(Beginning of INFORMATION)

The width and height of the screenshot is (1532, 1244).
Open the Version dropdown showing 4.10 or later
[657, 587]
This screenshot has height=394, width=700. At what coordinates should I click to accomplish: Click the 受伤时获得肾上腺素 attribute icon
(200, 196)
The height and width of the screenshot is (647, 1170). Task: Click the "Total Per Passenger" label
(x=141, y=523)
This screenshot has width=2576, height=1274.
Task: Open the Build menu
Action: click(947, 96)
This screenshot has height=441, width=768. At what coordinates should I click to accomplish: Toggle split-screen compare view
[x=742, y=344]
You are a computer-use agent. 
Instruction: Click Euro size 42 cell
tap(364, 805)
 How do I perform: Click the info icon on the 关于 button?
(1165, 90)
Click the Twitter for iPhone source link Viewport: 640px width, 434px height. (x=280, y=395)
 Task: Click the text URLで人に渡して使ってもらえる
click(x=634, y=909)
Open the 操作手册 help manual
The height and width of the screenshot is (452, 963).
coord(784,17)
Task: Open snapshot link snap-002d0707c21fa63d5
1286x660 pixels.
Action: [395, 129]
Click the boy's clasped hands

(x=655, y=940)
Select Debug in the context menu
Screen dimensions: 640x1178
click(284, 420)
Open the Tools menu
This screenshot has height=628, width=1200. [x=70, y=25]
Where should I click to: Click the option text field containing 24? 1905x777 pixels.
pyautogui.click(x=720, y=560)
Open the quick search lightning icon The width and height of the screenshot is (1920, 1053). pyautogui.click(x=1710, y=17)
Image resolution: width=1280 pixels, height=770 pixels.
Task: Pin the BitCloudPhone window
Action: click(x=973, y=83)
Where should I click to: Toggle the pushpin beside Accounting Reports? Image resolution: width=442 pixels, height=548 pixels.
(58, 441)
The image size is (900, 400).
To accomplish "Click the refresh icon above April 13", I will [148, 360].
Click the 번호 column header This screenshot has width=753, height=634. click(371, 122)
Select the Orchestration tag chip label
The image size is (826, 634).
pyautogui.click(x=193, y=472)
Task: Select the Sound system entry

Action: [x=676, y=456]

(End of INFORMATION)

Within the records, filter for lines that contain the word "link" and show each one.

◆ OUTPUT OF THE TASK
Click the Twitter for iPhone source link Viewport: 640px width, 434px height. (x=280, y=395)
Task: Open snapshot link snap-002d0707c21fa63d5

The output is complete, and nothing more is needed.